Categories: Daniel Serwer

The wagons had better be circled

Even a quick glance at a map tells the story:

The Taliban, already strong among the Pashtuns in the east and south, are encircling the country in the mostly non-Pashtun north and west, capturing a string of provincial capitals and other population centers. They will eventually want to close in on Kabul.

What could stop the Taliban advance? Three things, in combination:

  1. US air power
  2. Diplomatic pressure
  3. Consolidation of the Afghan security forces

The first two are happening. The US appears to be upping its air strikes and is trying to convince the Taliban it will be a pariah if wins the country by force. Pakistan is key in the international arena, as it provides the Taliban with safe haven. But there is little sign of the third: the Afghan Armed Forces (AAF) are giving in to the Taliban in many places without a fight.

It is hard to imagine they would do that in Kabul. But holding Kabul and surrounding areas will be little comfort if the rest of the country falls. Already many civilians are fleeing from the countryside toward the capital, worsening conditions there and making relief both vital and difficult.

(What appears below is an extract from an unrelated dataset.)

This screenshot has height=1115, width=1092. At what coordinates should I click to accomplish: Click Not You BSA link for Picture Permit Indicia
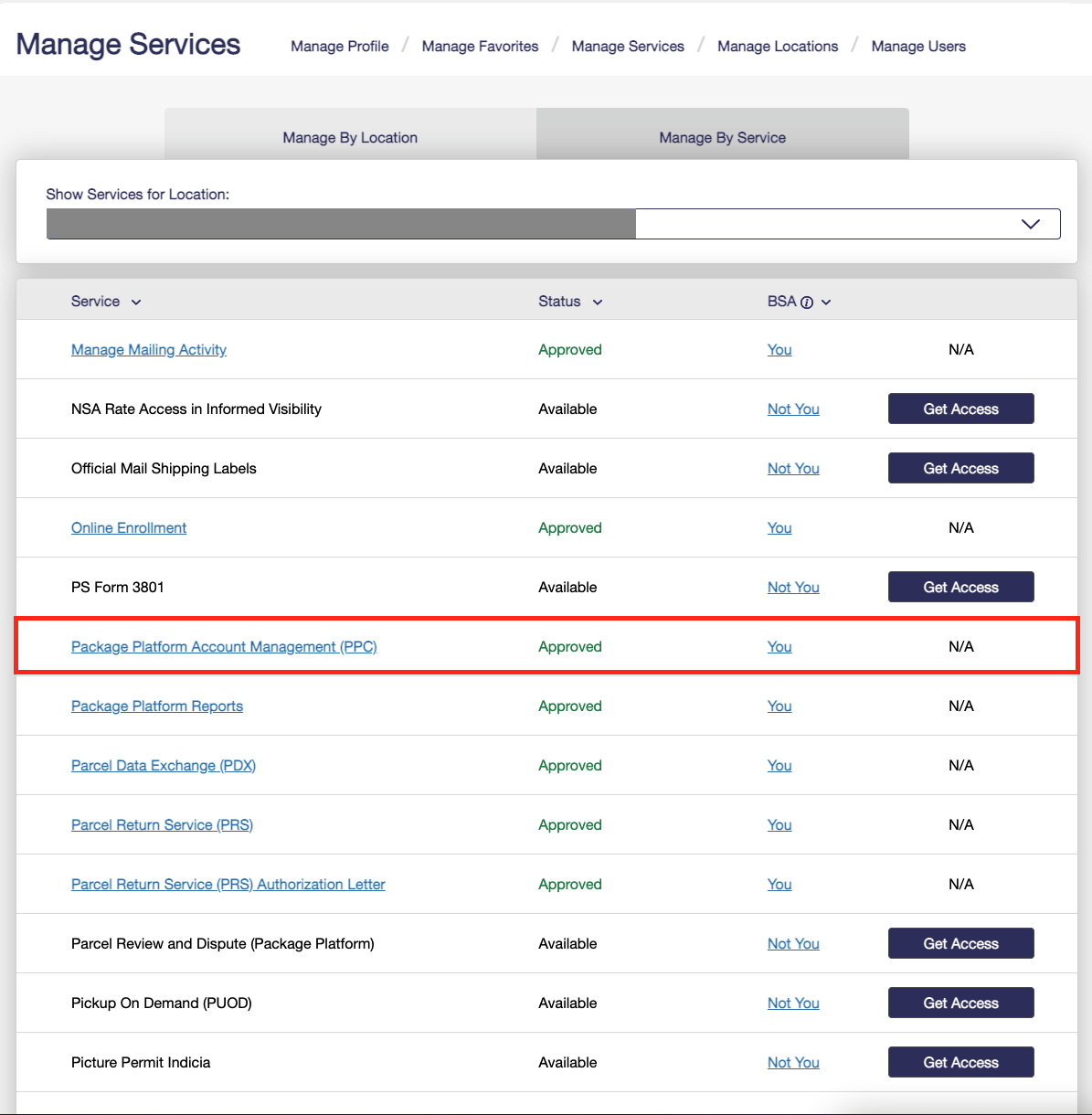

President Ghani may still be able however to hold on, at least for a while. A lot of Afghans don’t want the Taliban back. There is little pressure in Washington so far to cut off the funding that goes mainly to the AAF, though that specter could still emerge. Withdrawal of Soviet troops and then cut-off of Soviet aid to Afghanistan in 1992 precipitated the fall of the Communist government there, just as an agreement to withdraw troops and reduction of American aid to South Vietnam contributed to the collapse of its army and goverrnment in 1975. With the American and NATO troop withdrawal virtually complete, Ghani will be watching the American budget process attentively.

In the meanwhile, he can do little more than withdraw his security forces from contested areas and try to hold only a relatively few vital population centers. At some point, a mutually hurting stalemate could create conditions for a negotiated outcome, but the Taliban role in that outcome will be enlarged by its growing control of territory.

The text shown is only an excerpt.